As Steve Benen reports, what once looked like a wave of Republican union-busting legislation has been more or less arrested at Wisconsin, with a parallel bill in Indiana being withdrawn and GOP Iowa Governor Terry Branstad declaring he isn't interested in similar legislation in his state.
If you had asked me in advance what issue would arouse the soporific left from its torpor, I wouldn't have guessed that collective bargaining legislation would be it. After all, the Democratic salvo in this controversy -- the card-check bill -- died with little more than a whimper last Congress. But hey, catch what can.
It seems to me that this controversy is beginning to trace the trajectory of the debate over PPACA. There, like here, the governing party thought it had the mandate to make a sweeping change. There, like here, opponents were convinced that the other party had overreached, and were able to muster massive and highly publicized protests that fired up their base and re-energized their flagging electoral prospects.
The question is -- what happens next? In the health care debate, Republicans rapidly decided that a mutually-amenable compromise was their enemy. The important thing was prolonging the debate for as long as possible, keeping it in the news as an example of a radical administration that must be stopped. So while there was a lot of talk about "slowing down" and not "ramming the bill" through, the GOP was very careful to not actually make any substantive concessions or proposals of its own.
And Democrats played along, trying, futilely, to garner GOP approval; searching for an elusive bipartisanship that, by design, was never to be. And in their failure, the GOP won the media narrative -- PPACA couldn't be a sensible, practical approach to a serious national problem. Since only Democrats supported it, and we all know that any legislation worth supporting is bipartisan, it must be a partisan hatchet-job, Democratic maximalism promulgated by overconfident, out of touch party leaders. And so it was that a health care reform bill whose primary components were originally Republican ideas became the greatest instrument of socialism since the Cold War.

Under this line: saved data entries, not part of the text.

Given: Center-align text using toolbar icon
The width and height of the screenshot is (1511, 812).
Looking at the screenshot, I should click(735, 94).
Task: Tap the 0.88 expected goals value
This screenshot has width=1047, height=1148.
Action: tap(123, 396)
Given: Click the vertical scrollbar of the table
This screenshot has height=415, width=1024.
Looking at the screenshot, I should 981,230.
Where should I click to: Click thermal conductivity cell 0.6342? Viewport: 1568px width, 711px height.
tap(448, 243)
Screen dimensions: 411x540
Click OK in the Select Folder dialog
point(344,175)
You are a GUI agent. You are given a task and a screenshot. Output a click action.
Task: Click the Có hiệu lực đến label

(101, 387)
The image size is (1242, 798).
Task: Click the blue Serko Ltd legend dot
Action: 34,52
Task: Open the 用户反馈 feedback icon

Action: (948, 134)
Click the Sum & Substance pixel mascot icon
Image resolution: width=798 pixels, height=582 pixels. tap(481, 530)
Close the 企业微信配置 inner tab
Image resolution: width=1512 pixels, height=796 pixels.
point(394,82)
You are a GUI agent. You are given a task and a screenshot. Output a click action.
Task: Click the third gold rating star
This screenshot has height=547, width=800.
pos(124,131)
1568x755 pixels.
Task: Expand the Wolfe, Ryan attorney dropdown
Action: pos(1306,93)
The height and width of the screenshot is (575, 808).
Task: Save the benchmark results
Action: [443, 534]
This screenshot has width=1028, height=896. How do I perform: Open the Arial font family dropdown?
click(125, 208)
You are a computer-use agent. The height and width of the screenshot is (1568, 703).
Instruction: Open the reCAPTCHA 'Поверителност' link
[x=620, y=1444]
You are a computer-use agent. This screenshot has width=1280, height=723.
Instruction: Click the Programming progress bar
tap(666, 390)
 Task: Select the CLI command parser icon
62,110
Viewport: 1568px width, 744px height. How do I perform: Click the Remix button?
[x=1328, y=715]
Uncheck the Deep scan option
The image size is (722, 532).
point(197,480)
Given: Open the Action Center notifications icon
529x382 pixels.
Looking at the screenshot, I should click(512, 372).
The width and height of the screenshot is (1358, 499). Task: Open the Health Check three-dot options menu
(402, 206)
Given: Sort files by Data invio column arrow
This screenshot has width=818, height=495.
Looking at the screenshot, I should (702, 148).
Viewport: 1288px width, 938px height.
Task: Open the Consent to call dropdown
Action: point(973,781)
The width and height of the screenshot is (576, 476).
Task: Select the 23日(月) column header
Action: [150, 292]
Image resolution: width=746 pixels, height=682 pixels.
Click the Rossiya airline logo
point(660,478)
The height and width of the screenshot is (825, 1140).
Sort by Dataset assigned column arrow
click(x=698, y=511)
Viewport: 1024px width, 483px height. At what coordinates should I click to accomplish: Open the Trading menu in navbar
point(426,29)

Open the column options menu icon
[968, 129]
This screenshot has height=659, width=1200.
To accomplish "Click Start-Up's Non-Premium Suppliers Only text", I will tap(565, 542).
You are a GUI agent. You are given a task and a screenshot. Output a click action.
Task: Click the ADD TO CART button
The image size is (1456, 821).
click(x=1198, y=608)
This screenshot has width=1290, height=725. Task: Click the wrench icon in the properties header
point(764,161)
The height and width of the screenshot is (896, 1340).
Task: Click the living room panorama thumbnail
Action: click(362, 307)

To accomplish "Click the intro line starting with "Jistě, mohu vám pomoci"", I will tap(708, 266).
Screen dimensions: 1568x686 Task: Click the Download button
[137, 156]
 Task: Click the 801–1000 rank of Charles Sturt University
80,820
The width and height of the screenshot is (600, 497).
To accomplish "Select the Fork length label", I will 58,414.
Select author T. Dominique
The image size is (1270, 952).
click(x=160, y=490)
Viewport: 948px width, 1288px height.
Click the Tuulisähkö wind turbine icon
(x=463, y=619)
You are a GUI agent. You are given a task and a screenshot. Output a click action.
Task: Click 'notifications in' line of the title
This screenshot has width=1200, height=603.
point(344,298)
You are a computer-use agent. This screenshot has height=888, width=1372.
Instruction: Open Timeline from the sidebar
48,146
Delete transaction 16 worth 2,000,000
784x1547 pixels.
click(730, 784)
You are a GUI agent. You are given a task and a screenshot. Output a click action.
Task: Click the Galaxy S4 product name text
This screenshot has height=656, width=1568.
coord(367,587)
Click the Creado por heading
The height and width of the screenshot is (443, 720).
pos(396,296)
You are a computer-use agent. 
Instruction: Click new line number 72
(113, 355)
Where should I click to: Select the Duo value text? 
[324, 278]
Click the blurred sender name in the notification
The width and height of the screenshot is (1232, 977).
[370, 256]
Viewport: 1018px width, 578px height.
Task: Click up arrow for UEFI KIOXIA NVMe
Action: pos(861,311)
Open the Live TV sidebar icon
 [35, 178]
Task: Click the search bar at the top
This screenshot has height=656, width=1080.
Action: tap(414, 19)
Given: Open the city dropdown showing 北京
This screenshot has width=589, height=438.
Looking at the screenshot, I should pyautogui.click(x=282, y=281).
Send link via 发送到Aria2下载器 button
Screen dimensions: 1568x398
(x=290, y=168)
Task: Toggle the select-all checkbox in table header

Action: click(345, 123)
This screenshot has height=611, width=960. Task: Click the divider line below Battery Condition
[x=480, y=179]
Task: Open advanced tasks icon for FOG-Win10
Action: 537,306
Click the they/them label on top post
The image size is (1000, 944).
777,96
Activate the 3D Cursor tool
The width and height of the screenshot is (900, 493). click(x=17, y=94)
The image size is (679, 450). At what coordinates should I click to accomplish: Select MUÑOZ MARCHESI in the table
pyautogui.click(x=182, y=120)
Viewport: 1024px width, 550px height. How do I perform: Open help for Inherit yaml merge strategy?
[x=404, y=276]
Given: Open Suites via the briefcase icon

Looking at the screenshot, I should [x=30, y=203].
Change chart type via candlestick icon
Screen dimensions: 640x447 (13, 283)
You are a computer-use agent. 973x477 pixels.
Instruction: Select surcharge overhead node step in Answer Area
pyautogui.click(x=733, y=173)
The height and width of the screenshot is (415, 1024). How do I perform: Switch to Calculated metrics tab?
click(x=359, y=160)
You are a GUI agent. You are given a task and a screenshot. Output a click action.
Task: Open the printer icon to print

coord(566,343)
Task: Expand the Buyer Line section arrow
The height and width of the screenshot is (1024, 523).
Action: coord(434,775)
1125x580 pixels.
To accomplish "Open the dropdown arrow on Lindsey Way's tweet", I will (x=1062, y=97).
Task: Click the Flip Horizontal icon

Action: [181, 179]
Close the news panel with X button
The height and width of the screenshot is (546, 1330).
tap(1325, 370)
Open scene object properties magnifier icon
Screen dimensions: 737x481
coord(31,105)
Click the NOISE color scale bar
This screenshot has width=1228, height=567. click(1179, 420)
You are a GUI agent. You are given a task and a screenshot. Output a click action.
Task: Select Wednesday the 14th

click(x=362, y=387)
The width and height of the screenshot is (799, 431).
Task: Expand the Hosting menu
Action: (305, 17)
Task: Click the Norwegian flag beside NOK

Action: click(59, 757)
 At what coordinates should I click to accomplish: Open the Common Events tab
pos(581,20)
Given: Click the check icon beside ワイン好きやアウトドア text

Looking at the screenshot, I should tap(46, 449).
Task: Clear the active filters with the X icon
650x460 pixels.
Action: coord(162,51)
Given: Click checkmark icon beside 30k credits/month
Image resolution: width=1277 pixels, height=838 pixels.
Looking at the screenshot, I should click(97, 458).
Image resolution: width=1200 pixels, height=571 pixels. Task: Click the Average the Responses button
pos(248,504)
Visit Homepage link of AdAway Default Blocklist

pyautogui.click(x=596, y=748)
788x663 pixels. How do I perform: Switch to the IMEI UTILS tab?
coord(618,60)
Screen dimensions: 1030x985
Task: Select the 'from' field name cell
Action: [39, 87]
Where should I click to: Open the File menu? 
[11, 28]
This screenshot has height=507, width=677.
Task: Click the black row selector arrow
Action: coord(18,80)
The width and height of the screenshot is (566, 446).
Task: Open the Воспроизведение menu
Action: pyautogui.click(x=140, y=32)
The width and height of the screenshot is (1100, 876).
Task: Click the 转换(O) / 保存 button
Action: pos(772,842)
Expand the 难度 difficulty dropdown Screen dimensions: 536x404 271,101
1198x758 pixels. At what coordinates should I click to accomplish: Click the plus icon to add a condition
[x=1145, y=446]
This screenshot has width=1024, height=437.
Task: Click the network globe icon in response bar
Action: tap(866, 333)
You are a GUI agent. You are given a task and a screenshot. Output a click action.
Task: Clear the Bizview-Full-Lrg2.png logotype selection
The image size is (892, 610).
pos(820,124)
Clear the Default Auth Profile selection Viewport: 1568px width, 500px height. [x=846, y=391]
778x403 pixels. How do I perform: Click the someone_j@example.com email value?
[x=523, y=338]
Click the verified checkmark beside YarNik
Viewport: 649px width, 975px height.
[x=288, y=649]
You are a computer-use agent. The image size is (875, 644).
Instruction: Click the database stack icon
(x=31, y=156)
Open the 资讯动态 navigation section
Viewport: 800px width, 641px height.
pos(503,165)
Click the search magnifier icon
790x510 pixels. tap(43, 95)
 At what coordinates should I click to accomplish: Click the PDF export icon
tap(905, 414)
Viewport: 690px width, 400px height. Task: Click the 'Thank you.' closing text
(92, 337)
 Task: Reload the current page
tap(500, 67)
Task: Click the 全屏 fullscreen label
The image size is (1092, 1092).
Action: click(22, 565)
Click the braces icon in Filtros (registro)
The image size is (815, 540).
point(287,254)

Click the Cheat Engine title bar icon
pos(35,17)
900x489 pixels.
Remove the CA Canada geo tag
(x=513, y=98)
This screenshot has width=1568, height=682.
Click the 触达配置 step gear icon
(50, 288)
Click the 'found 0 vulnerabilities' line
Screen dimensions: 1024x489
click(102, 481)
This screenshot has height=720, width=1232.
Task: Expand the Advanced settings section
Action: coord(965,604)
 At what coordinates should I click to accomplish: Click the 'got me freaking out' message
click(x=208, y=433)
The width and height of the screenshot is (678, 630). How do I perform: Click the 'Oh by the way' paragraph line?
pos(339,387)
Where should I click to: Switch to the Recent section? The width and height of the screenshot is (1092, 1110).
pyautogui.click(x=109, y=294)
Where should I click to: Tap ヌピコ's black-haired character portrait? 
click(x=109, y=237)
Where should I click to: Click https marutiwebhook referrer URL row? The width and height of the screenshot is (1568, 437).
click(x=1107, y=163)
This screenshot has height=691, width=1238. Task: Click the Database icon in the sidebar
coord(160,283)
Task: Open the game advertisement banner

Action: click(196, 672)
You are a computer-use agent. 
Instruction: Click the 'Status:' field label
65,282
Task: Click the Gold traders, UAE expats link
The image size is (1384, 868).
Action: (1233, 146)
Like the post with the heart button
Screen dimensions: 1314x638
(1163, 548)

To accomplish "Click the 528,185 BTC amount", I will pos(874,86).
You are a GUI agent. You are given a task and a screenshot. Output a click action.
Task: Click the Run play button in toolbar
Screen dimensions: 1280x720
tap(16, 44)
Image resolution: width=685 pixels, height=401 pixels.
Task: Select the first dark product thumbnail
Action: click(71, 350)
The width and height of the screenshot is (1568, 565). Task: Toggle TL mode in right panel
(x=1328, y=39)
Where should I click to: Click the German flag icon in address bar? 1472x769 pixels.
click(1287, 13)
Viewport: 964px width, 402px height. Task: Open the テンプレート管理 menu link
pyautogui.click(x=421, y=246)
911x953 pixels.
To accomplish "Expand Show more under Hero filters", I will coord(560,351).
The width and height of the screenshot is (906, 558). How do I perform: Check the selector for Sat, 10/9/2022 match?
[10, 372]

I'd be interested to see if Democrats play the same game. If you have momentum, don't let the GOP off the hook. Characterize everything as renewed union-busting, the kissing cousin of the radical Scott Walker proposals (how do we know they're extreme? Because real, heartland Americans are protesting them!). No compromises, no mercy -- just hammer it home, day after day: Republicans want to hurt teachers, police officers, and firemen. They want only the middle class to sacrifice while the fatcats get tax breaks. On and on -- a drum beat of progressive fury that does to the GOP what the Tea Party did to us.
Of course, there were many voices within the Democratic Party during the health care debate that understood precisely what was happening, and urged Democrats to actually take a maximalist position. After all, if you're going to get blamed for it anyway, you might as well get some of the sweet with the bitter -- a genuinely ambitious, single-payer health care system. And one wonders if Republicans are keen enough to adopt this strategy -- if they're going to get raked over the coals regardless, they might as well please their corporate clients and blow up the unions.
Anyway, I'm not saying that's how it's going to play out. But I do find it interesting the way that this issue seems to be developing into a genuine Democratic parallel to the Tea Party during PPACA.